> _WORK ITEM_
Extend the article on the Archbishop of Canterbury and same-sex marriage legislation, starting after its last sentence.

The Archbishop of Canterbury is still wrestling with proposed measures that would legalize same sex marriage in the United Kingdom, adding that he is "still thinking my way through" the issue.
The issue of same sex marriage has been a divisive one in the U.K. ever since Prime Minister David Cameron made it a key objective during his tenure at 10 Downing Street. It has brought concern that such proposals, if passed, would adversely affect those who value the role of traditional marriage.
"A law that changes marriage from being about covenant to being about contract is a weakening of the glue that holds society together," Archbishop Justin Welby told The London Times during an interview.
"You can tell, I'm quite uncomfortable … I'm still thinking my way through this … throughout the Bible it is clear that the right place for sex is only within a committed, heterosexual marriage," he added.
Edward Leigh, a former trade minister, had previously addressed the House of Commons during a debate concerning supporters of traditional marriage and was concerned that such legislation could impact the rights of heterosexual couples.
Leigh is also concerned with the treatment of those supporting traditional values should Prime Minister David Cameron and the British government pass new laws legalizing gay marriage.
Queens Council Aidan O'Neill previously wrote a legal opinion that warned about the effects of redefining marriage as well.

(Stored items)
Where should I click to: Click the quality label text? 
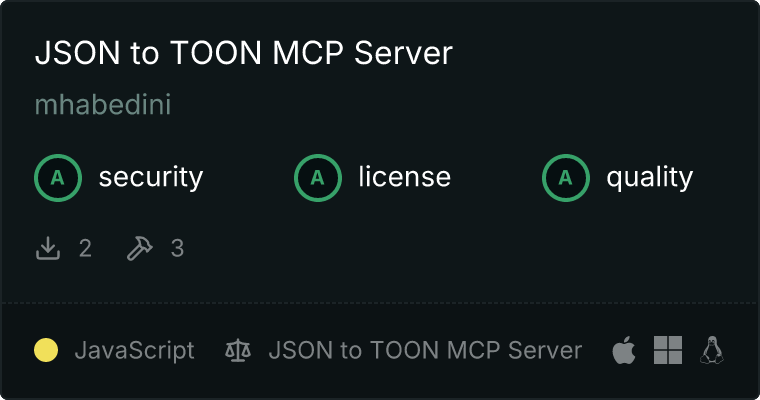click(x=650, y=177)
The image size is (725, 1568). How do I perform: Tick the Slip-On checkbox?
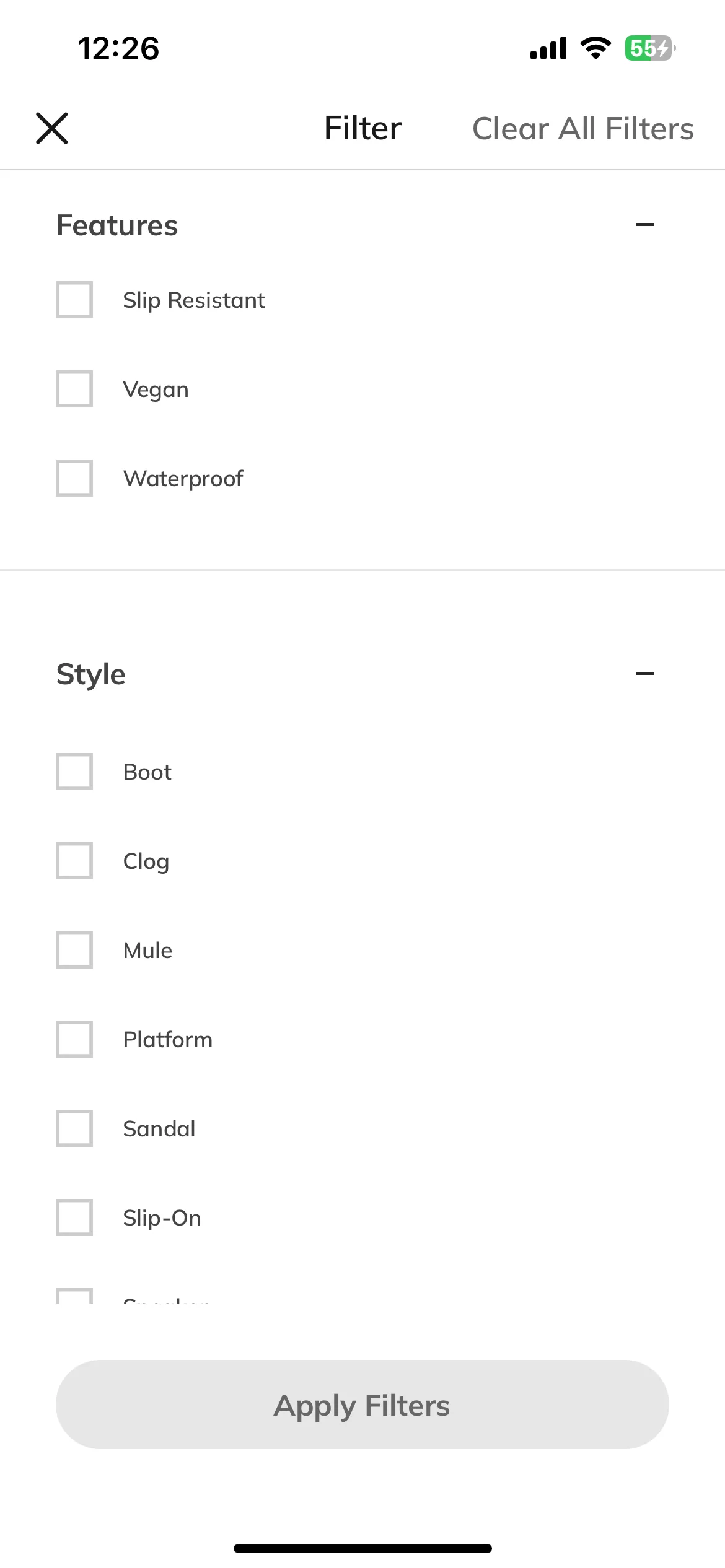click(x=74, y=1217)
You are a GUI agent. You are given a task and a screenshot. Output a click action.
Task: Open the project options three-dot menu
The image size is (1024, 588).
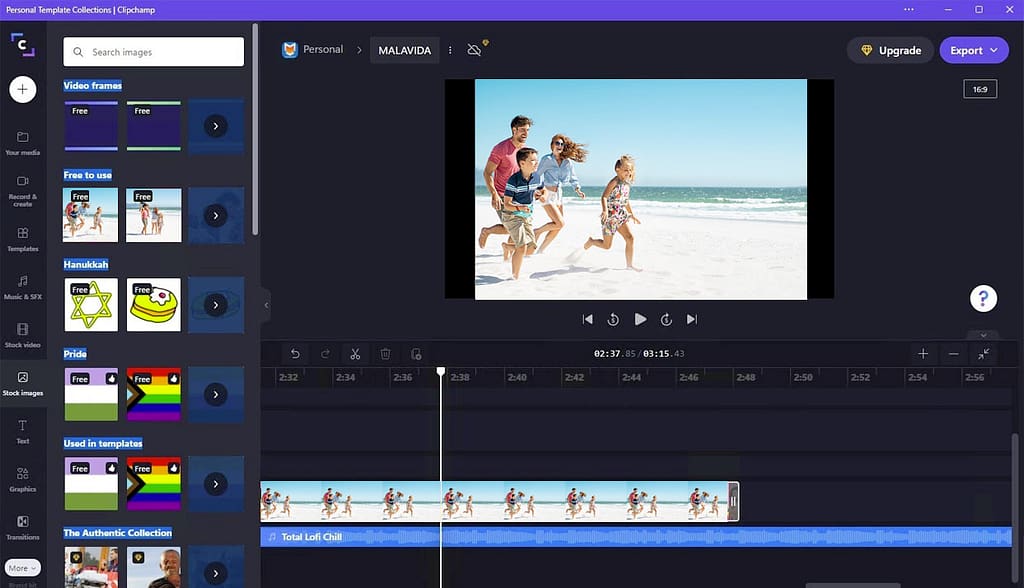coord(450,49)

---

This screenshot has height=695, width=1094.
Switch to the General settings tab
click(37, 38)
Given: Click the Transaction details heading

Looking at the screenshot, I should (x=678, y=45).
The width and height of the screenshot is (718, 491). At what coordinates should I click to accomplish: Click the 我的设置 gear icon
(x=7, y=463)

> _RESPONSE AREA_
"If the Government is successful in redefining marriage, then there are hundreds of thousands of teachers, parents, foster carers, or even hospital and army chaplains who could find themselves being disciplined for their beliefs, just as Adrian Smith was … to think otherwise is out of touch with reality." Leigh told The Christian Institute.
During his testimony in the House of Commons, Leigh highlighted the plight of Adrian Smith, a housing manager, who had his pay docked after he posted messages on Facebook supporting traditional marriage last year.
Politicians who are supporting redefining marriage had previously stated that measures would be taken to ensure that religious institutions would not be forced to act in conflict of their consciences, but there are no new protections for those outside of religious institutions who object on moral grounds.
"If the Government is serious about protecting those who back the current definition of marriage from being marginalized for their beliefs then it must act immediately to change the Equality Act," Leigh said.